Text block —
..........
This is VOA news. I’m Marissa Melton.
The results from the Iowa caucuses are trickling in after a technical meltdown that delayed the outcome for nearly a full day. AP correspondent Jackie Quinn.
With nearly two-thirds of the Iowa precincts tabulated and announced, the early results show former South Bend Mayor Pete Buttigieg and Vermont Senator Bernie Sanders leading the opening contest.
Buttigieg is campaigning in New Hampshire, the “Live Free or Die” state.
“Free means more than just living free from government interference. Sure, sometimes it means just that, like ensuring that the government stays out of the business of dictating the women whether reproductive health care choices ….”
And Sanders is there, too. “Today marks the beginning of the end for Donald Trump.”
Iowa Democratic Party Chair Troy Price is apologizing for what he calls a coding error but says he is confident the results coming out now are correct.
President Trump easily won the GOP contest.
I’m Jackie Quinn.
U.S. President Donald Trump is preparing to deliver his annual State of the Union speech tonight. The invitation to speak came as tradition dictates from the House of Representatives, which recently impeached him.
Senators are scheduled to vote Wednesday on whether or not to convict President Trump and remove him from office. It’s virtually certain they will acquit him on charges of abuse of power and obstruction of justice. His Republican Party holds a majority in the Senate, where a two-thirds vote would be needed for conviction and removal.
The theme of Trump’s [still] third State of the Union speech tonight will be “The Great American Comeback.”
Meanwhile, a new Gallup poll puts President Trump’s public approval rating at 49 percent. It is the highest ever since his election in 2016. His ratings have generally been in the mid to low 40s.
From Washington D.C., you’re listening to VOA news.
The World Health Organization said Tuesday the coronavirus outbreak is a global health emergency but not yet a pandemic. As of Tuesday, there were 20,630 confirmed cases in 24 countries. By the end of Tuesday, China had raised the death toll for the mainland to 490. AP’s Rita Foley says the outbreak may have not just physical consequences but also economic ones.
Experts say if industrial China is locked down for the next few weeks, and that’s a real possibility, retailers, auto companies and manufacturers in the West will start to run out of the goods they depend on. Not too worried? Well, most of Apple’s iPhones and other devices are made in China as are most TV display panels.
The partial shutdown of Wuhan, the city at the center of the virus outbreak, has already hit production of those TV display panels and raised prices, says a research group.
..........
Given records —
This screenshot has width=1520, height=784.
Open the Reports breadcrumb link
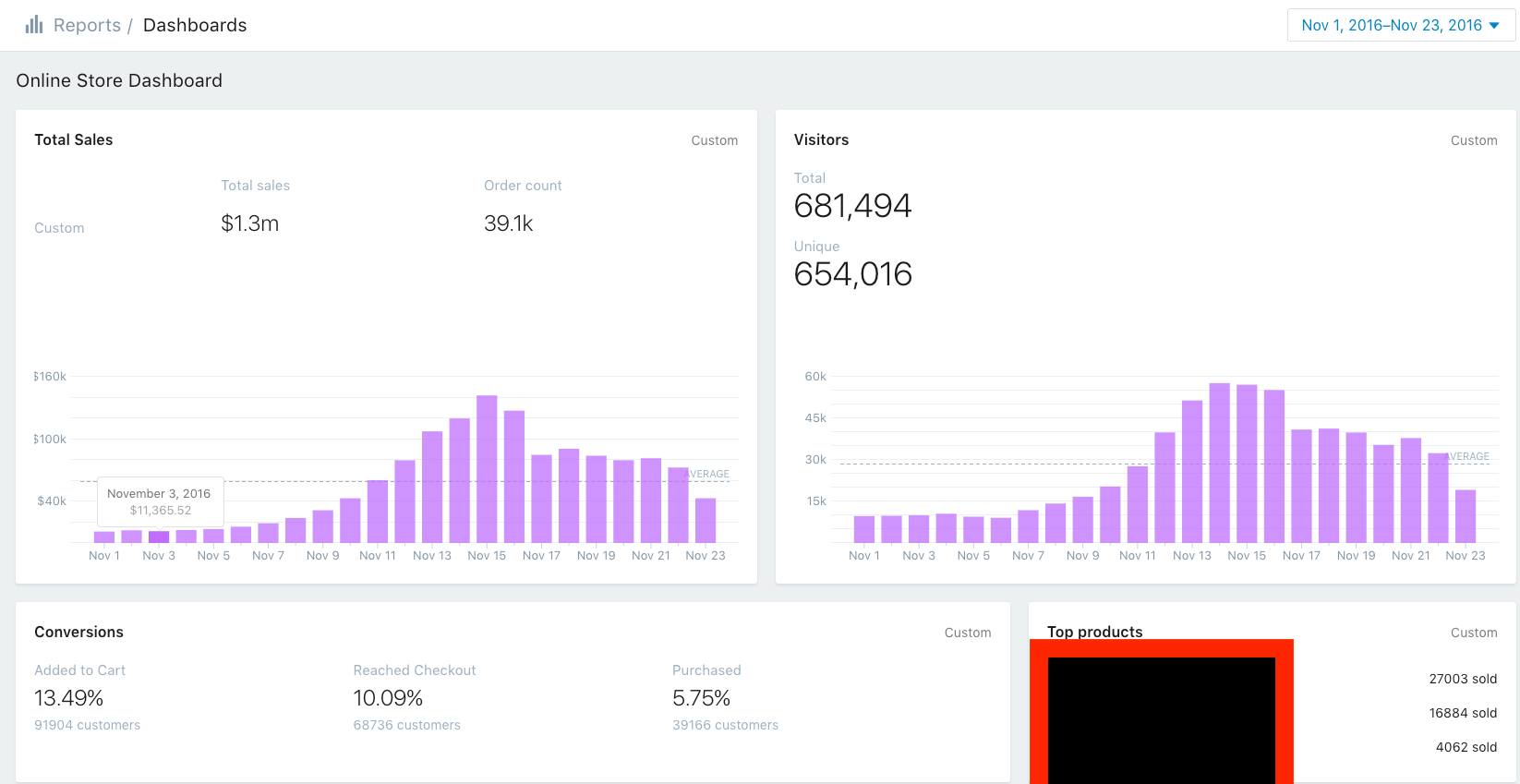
..........
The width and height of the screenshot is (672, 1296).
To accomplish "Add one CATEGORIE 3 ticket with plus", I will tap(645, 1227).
..........
Activity list —
• A. In the VOA news transcript, what approval rating does the new Gallup poll give President Trump?
• B. Pick up the VOA news transcript from its last sentence and keep writing it.
The records are separate from the VOA news transcript and unrelated to it.

Answers provided —
• A. 49 percent

• B.
Rita Foley, Washington.
Today, February 4, is World Caner Day. The World Health Organization has released a report today, saying cancer is on the increase globally. Lisa Schlein reports for VOA from Geneva.
The World Health Organization reports one in six people will develop cancer in their lifetime, causing at least 10 million deaths from this disease every year.
If current trends continue, WHO warns new cancer cases will rise by 60 percent by 2040.
The technical officer in cancer control at WHO, Andre Ilbawi, says more people are dying from cancer in the poorer countries because they lack the services and cancer control measures that exist in the richer countries.
“Our report presents the first investment case from WHO for cancer services that governments by investing in cancer can save 7 million lives by 2030.”
Lisa Schlein, for VOA news, Geneva.
WHO says a vaccine against hepatitis B can prevent liver cancer.
As the U.S. presidential election approaches, Twitter says it’s going to start labeling altered media. [ab] AP’s Ed Donahue has more.
Twitter has new rules: sharing synthetic or manipulated material that’s likely to cause harm is prohibited. It will be labeled or in some cases removed, deciding what might cause harm could be difficult to define.
Twitter says it will be a challenge, adding they’re committed to doing this right. Twitter considers threats to a person or a group serious harm along with risk of mass violence or widespread civil unrest.
Social media sites are under intense pressure to prevent interference in the 2020 elections after they were manipulated four years ago by Russia-connected actors. YouTube has reiterated its ban on election-related “deepfake” videos.
I’m Ed Donahue.
I’m Marissa Melton. You’re listening to VOA news.